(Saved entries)
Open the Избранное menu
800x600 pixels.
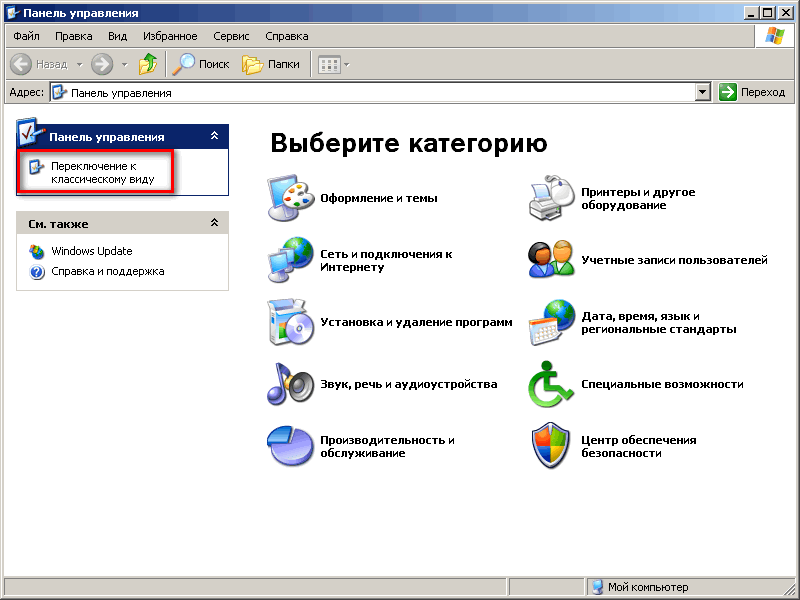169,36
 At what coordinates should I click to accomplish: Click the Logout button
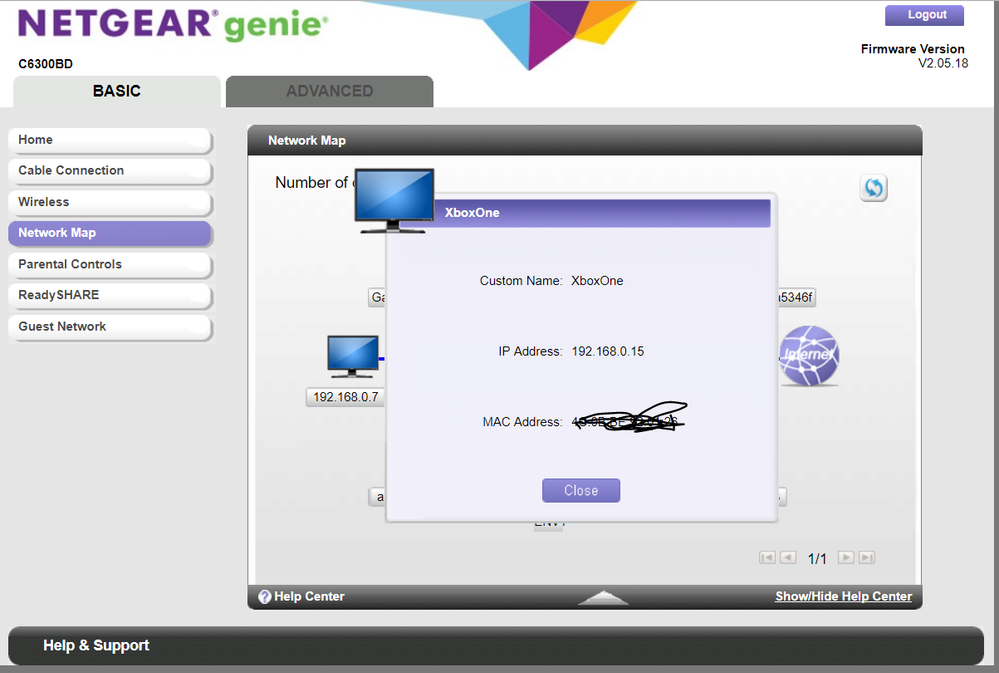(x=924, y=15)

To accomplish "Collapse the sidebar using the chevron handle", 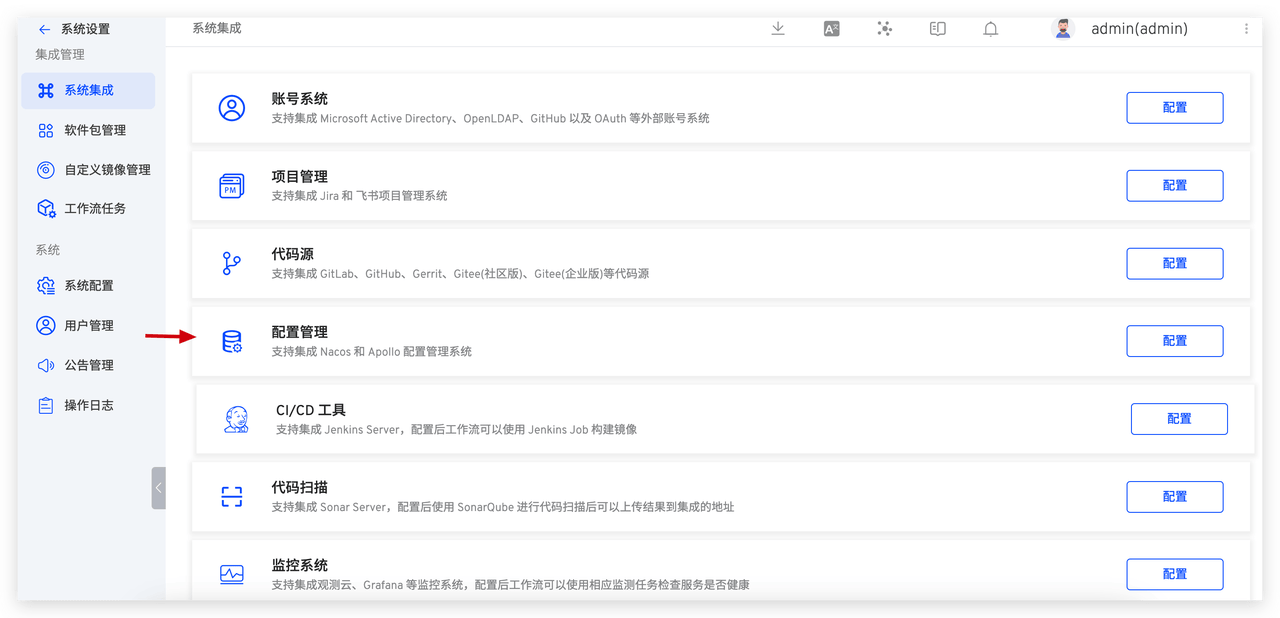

PROBLEM DETAILS: Every entry must be transcribed exactly. Pictures do not belong in the copy.

EXERCISE OUTPUT:
Open the Избранное menu
800x600 pixels.
169,36
 At what coordinates should I click to accomplish: Click the Logout button
(x=924, y=15)

To accomplish "Collapse the sidebar using the chevron handle", 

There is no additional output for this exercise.